Longfield Medical Centre: 01621 876433

Social Prescriber

Every day Link Workers are asked to identify what is affecting someone’s health and wellbeing. Social Prescribers work with patients and their families/friends to find services and activities that offer practical, social and emotional support that will improve their health and wellbeing.

Patients who may have long-term conditions, mental health problems or feel lonely or isolated can be supported as well as those with short term needs, transport advice, information on support services in the area or any general enquiries about patient’s daily living changes. No question is too small or too large.  A Link Worker is here to support all non-clinical needs.

Some people may like to refer themselves others will be referred from GP’s, Nurses, Paramedics, Pharmacist, Receptionist, Administrators and any other local NHS trusts and the emergency services..

As Link Workers we hope to build relationships with the patients and families we are helping by listening carefully to what’s important to them and what motivates them. We work with them to create personalised support plans that give them control over their health and wellbeing.

Our role will then be to connect our patients with local community and voluntary groups offering a range of activities and services. This could be art classes, gardening clubs or exercise groups. We may also help patients to seek more practical advice, for example on debt or housing issues.

As a Link Worker we work alongside  a team of professionals including pharmacists, physiotherapists and other primary care staff to continue the support of our patients holistically to maintain a well-rounded support network.

111 Appointments

Some key facts for our patients. The more you know the more you can understand some of the processes and challenges we face.
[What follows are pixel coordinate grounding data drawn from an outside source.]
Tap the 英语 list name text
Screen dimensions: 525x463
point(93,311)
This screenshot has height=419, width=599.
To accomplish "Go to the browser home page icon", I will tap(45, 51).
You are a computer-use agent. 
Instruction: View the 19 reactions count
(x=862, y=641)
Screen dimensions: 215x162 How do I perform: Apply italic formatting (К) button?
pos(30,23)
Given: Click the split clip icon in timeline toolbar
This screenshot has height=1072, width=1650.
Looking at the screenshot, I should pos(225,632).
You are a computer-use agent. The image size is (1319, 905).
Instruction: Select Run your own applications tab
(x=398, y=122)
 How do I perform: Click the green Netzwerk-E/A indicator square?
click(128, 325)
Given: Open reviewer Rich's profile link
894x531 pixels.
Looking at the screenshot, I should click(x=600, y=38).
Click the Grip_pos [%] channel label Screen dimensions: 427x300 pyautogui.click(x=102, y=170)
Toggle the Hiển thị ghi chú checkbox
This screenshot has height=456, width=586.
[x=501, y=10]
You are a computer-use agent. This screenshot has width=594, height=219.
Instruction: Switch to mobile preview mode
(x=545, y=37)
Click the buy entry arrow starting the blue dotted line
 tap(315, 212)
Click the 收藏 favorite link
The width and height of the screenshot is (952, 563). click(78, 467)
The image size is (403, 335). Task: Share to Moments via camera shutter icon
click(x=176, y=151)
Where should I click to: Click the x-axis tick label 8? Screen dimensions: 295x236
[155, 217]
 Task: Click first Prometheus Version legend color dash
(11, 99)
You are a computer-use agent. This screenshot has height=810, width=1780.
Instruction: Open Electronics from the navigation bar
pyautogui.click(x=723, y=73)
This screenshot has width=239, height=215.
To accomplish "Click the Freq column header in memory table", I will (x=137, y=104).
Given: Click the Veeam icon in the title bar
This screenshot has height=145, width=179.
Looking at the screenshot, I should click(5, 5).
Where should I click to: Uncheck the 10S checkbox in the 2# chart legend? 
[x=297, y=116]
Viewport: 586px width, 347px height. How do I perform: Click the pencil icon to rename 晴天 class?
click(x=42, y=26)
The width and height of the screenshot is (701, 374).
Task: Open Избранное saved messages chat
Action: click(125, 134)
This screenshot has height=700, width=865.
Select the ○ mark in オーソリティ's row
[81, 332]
Every GP practice in England must “hold a contract” with NHS England. As part of our contract we MUST make available a proportion of our appointments to 111. This allows 111 to triage patients and if appropriate book the telephone appointment directly with the practice on behalf of the patient. During the height of the pandemics we had to make available 1 appointment per 500 registered patients. For us that was approximately 31 appointments. These appointments must be spread throughout the day and are not to be booked by surgery staff. That was 31 additional patient contacts that had to be fitted in to already full clinic lists. We were able to do this as some other “contractual” work was paused to allow for the added pressures the pandemic was bringing. Fortunately as the pandemic situation eases we now MUST make available 1 appointment per 3000 registered patients, approximately 6 appointments throughout the day. We know you would like to know what the GP’s are doing in the time they have now they don’t have an additional 25 patient contacts to address. Completing medical reports that have been on hold which had created a backlog as it was non priority work, restarting services like joint injections, contraceptive fittings, minor surgery, increased workload of test results being generated as our patients are being held in our hands, primary care, for longer without the help and intervention of secondary care as they too are under enormous pressure and have incredibly lengthy waiting lists. Non of this is our patients fault but please understand this is not ours either. It’s the system we currently are working with and we are doing our very best to help you all. So when the receptionist suggest to you that you call 111 this is because they have available slots to book into that we can not use until the appointment time has passed by which time the GP’s have been given more admin duties in that appointment time so not a minute of their day and precious time is not dealing with patient care.

We understand the system is frustrating. We are constantly reviewing and changing what we can to make things better and more accessible for you but some things we contractually can’t change.